Closer to home, this Referendum has prompted republicists to start calling for another Australian referendum, and, I think, had it been a “Yes”-vote in Scotland, such a Referendum (or discussions, at least) may well have been held. I think the “No”-vote will put a bit of a dampener on that, though.

This sort of thing doesn’t go away. In Australia, we still have people who want a republic and people who want a monarchy. (We also have people who want Waltzing Matilda for the national anthem). After a “No” result in a referendum, that doesn’t settle the matter. It comes back in fifteen or twenty years – Quebec, for example, has had several independence referenda. I don’t expect this is the last we’ll hear of Scottish independence.

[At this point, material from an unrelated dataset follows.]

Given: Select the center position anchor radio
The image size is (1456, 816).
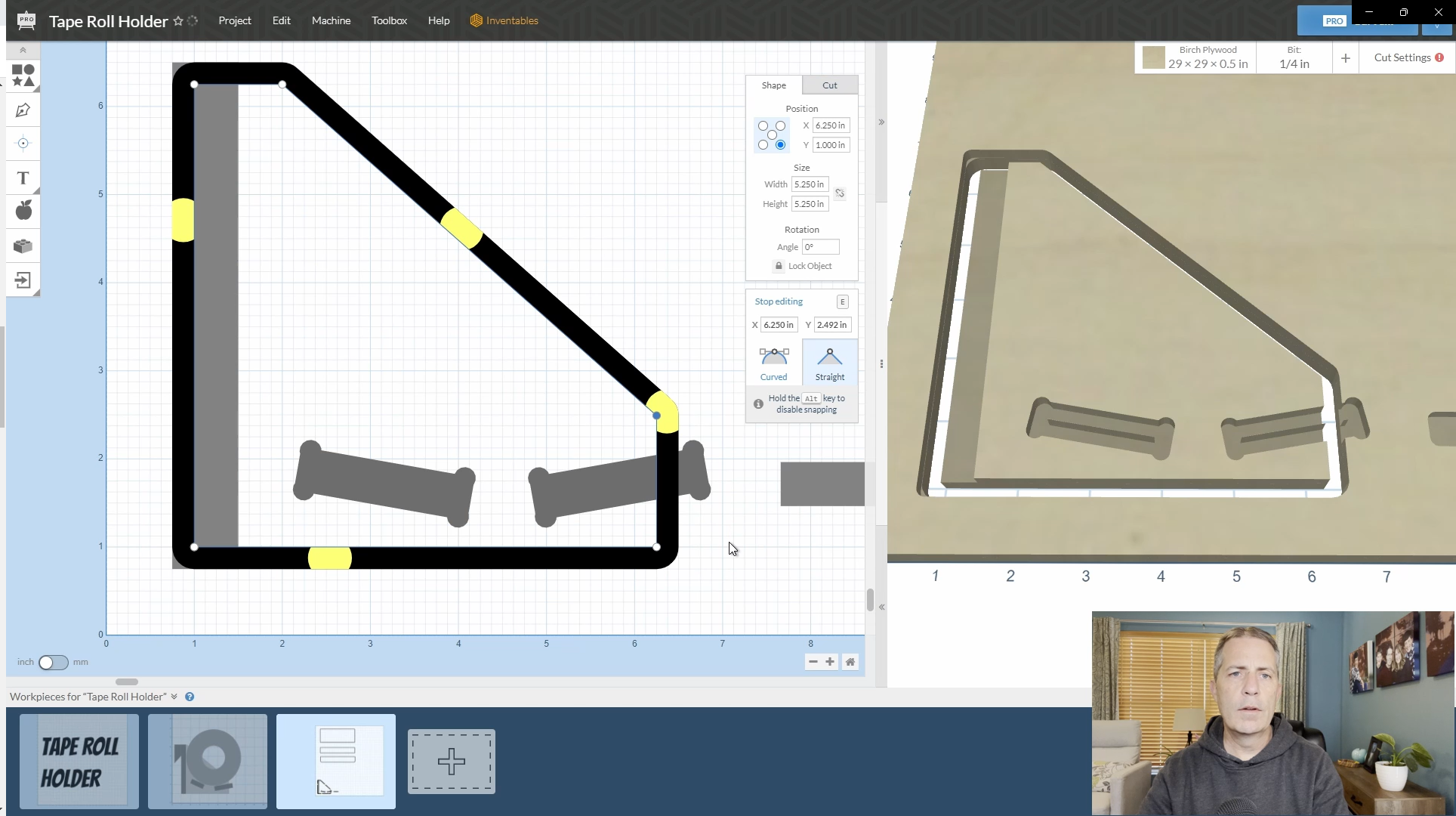Looking at the screenshot, I should click(772, 135).
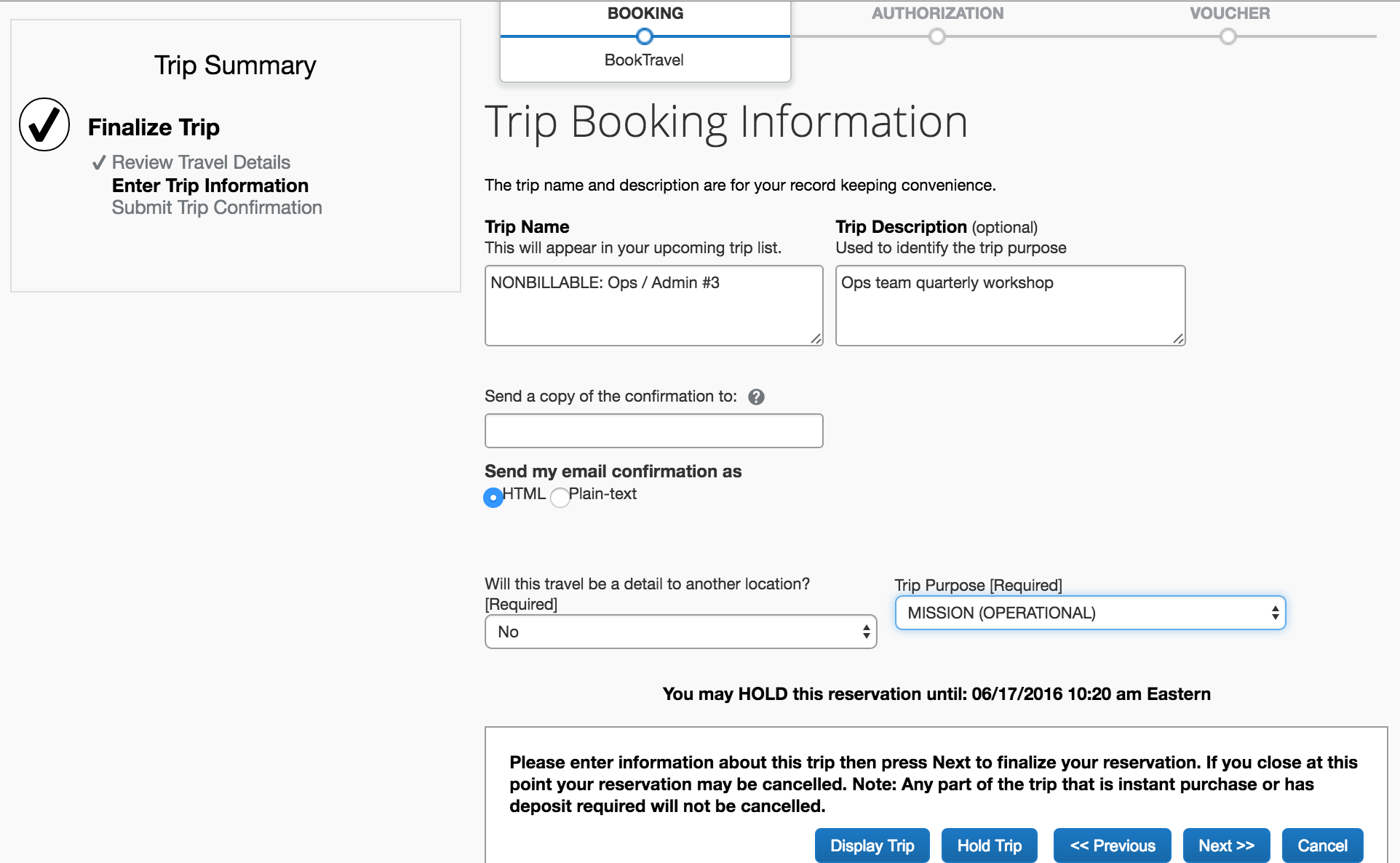Click the Hold Trip button

[x=989, y=846]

In 2010, the Australian government promised not to think about having a vote for an Australian republic within the reign of Queen Elizabeth II. (After that, it’s anyone’s game). I imagine Scotland might be the same. People like the status quo, and she’s been around for such a long time that people can’t imagine or remember anything different. (Also, we don’t want to hurt her feelings). It all comes back to change, and with a change of monarch, people may be open to change of other things, such as independence and republics.

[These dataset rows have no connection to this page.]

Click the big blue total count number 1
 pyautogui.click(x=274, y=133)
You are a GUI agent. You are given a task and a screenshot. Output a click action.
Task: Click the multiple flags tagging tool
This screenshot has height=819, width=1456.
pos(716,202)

This Referendum in Scotland has put the matter to rest for now, but hasn’t got rid of it completely. It will subside for a decade or two, and it will come back. Unofficial polling in Australia suggests that a Referendum, held now, might pass – perhaps in fifteen or twenty years, a Referendum in Scotland would pass, too. We simply don’t know.

The ripple effect

I mentioned that Scotland has been promised further devolution and greater autonomy, which is great news for Scotland but has caused uproar in England. Politics in the UK is already a little unfair to England, since they’re the only one of the member states that doesn’t have its own parliament. It has the UK parliament, but there’s no English parliament, like there’s a Scottish parliament and a Welsh (something that is basically to all in intents and purposes a) parliament. Scotland, Wales, and Northern Ireland can all vote for their own parliament and about policies which effect just them, without people from the other nations interfering. England doesn’t have that – policies which effect England, and often just England, are voted on by the entire UK.

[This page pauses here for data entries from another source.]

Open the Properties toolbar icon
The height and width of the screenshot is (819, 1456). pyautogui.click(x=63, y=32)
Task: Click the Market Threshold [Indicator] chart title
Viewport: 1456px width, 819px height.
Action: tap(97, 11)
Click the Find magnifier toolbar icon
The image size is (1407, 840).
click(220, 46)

So there has now been support in England for the establishment of their own parliament, or at least further autonomy and rights – and a lot of members have said that they’re not going to allow further devolution for Scotland to pass until they’ve been given their own devolution of some sort. And Wales has chipped in, too, saying that it wants the same rights and autonomy as Scotland as a nation. It’s only a matter of time before Northern Ireland wakes up for the day and says something of the sort, as well. (It is, after all only just after 7am there).

This Referendum may have been a “No”, but it has changed opinions, it has changed policies, it has broken records, and it has set in motion a whole chain of changes throughout the UK – and even, as the Basque president point out, around the world. For all the outcome of such referenda is often subject to a resistance to change, we cannot deny that change is constantly happening. The UK has been changing since it began, and I think that over the next few years, we will see some of these changes happening a bit more rapidly.

And, as everyone is pointing out, we should just be thankful that this whole thing happened (largely) peacefully, with polling and voting, and without the outbreak of war as so many other nations wanting independence have experienced.